Summary. The manuscript presents a mathematical framework that integrates time-variant orbital dynamics with mmWave and sub-THz propagation models for LEO satellite relay networks aimed at supporting space users. Key performance indicators including contact probability, channel capacity, and energy efficiency are derived. Through numerical evaluation and simulations, the authors conclude that continuous 24/7 connectivity can be achieved using only ten LEO relay satellites, yielding improvements of several orders of magnitude over traditional ground station networks, and identify a fundamental bound on download capacity.

Significance. Should the idealized assumptions hold in practice, this work would be significant for the development of space-based communication infrastructures. It provides quantitative evidence for the feasibility of high-frequency inter-satellite links in creating a relay backbone that overcomes the limitations of ground-based systems for continuous, high-rate data transfer to LEO assets. The low satellite count for full coverage and the energy efficiency analysis could influence the design of future commercial space networks.

major comments (2)

[§§3-4] §§3-4 (joint orbital-dynamics and link framework): the contact-probability and capacity derivations assume deterministic LOS geometry with perfect antenna pointing at all times. Sub-THz beams have half-power beamwidths of only a few milliradians while LEO relative velocities produce angular rates of several degrees per second; without stochastic terms for residual pointing error, attitude jitter, or finite beam-tracking bandwidth, the reported 24/7 coverage with ten relays and the orders-of-magnitude gain become sensitive to an unvalidated modeling choice that directly multiplies outage probability.
[Numerical results] Numerical results (capacity bound and ten-satellite threshold): the fundamental download-capacity bound and the claim of continuous connectivity rest on the idealized propagation and geometry model. No sensitivity analysis to beam-alignment overhead or ephemeris uncertainty is provided, so it is unclear whether the central performance claims survive realistic impairments.

minor comments (2)

[Abstract] The abstract states that results are 'cross-verified by computer simulations' yet the main text should explicitly list the simulation parameters, Monte-Carlo settings, and quantitative validation metrics (e.g., maximum relative error between analysis and simulation) to allow independent reproduction.
Notation for orbital elements and link parameters (e.g., E_p, beamwidth definitions) should be introduced with a dedicated table or early subsection to improve readability for readers outside the immediate sub-field.

Simulated Author's Rebuttal

2 responses · 0 unresolved

We thank the referee for the insightful and constructive comments on our manuscript. The points raised regarding idealized assumptions and the need for sensitivity analysis are well taken. We provide point-by-point responses below and will revise the manuscript to incorporate additional discussion and analysis where appropriate.
★ ★ ★
§ **Complete the following**
a - Transcribe part of the satellite-relay review, beginning at the words "Summary. The manuscript" and ending after "on download capacity.".
b - Render this sentence from the satellite-relay review into Spanish: "The low satellite count for full coverage and the energy efficiency analysis could influence the design of future commercial space networks."
c - Write the next part of the satellite-relay review, picking up after its final sentence.

§ **Data provided**
★ ★ ★
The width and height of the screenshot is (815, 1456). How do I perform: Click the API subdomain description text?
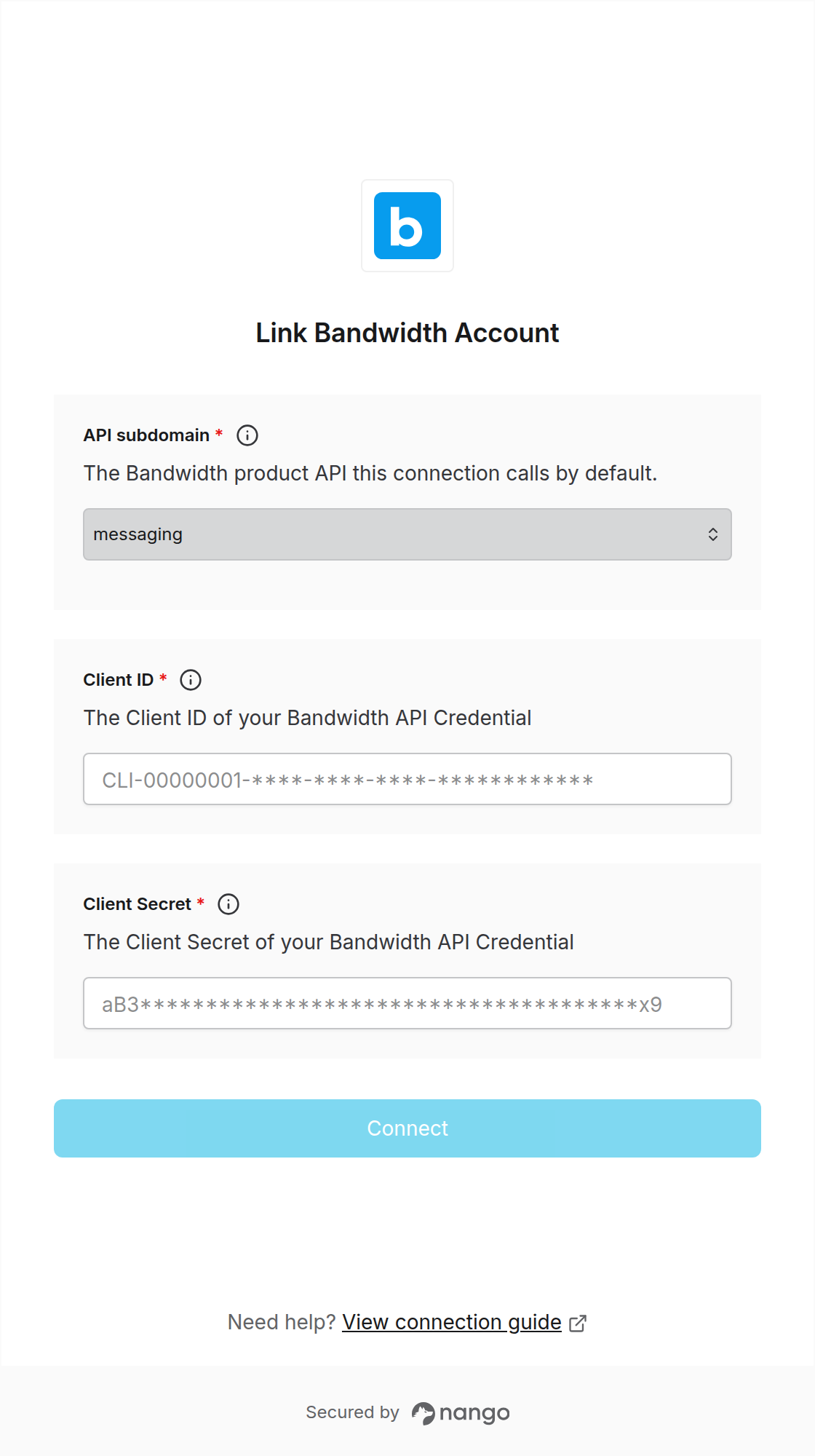[370, 473]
★ ★ ★
§ **Exercise results**
a -
Summary. The manuscript presents a mathematical framework that integrates time-variant orbital dynamics with mmWave and sub-THz propagation models for LEO satellite relay networks aimed at supporting space users. Key performance indicators including contact probability, channel capacity, and energy efficiency are derived. Through numerical evaluation and simulations, the authors conclude that continuous 24/7 connectivity can be achieved using only ten LEO relay satellites, yielding improvements of several orders of magnitude over traditional ground station networks, and identify a fundamental bound on download capacity.

b - El reducido número de satélites necesario para una cobertura total y el análisis de eficiencia energética podrían influir en el diseño de las futuras redes espaciales comerciales.

c -
read point-by-point responses

Referee: [§§3-4] §§3-4 (joint orbital-dynamics and link framework): the contact-probability and capacity derivations assume deterministic LOS geometry with perfect antenna pointing at all times. Sub-THz beams have half-power beamwidths of only a few milliradians while LEO relative velocities produce angular rates of several degrees per second; without stochastic terms for residual pointing error, attitude jitter, or finite beam-tracking bandwidth, the reported 24/7 coverage with ten relays and the orders-of-magnitude gain become sensitive to an unvalidated modeling choice that directly multiplies outage probability.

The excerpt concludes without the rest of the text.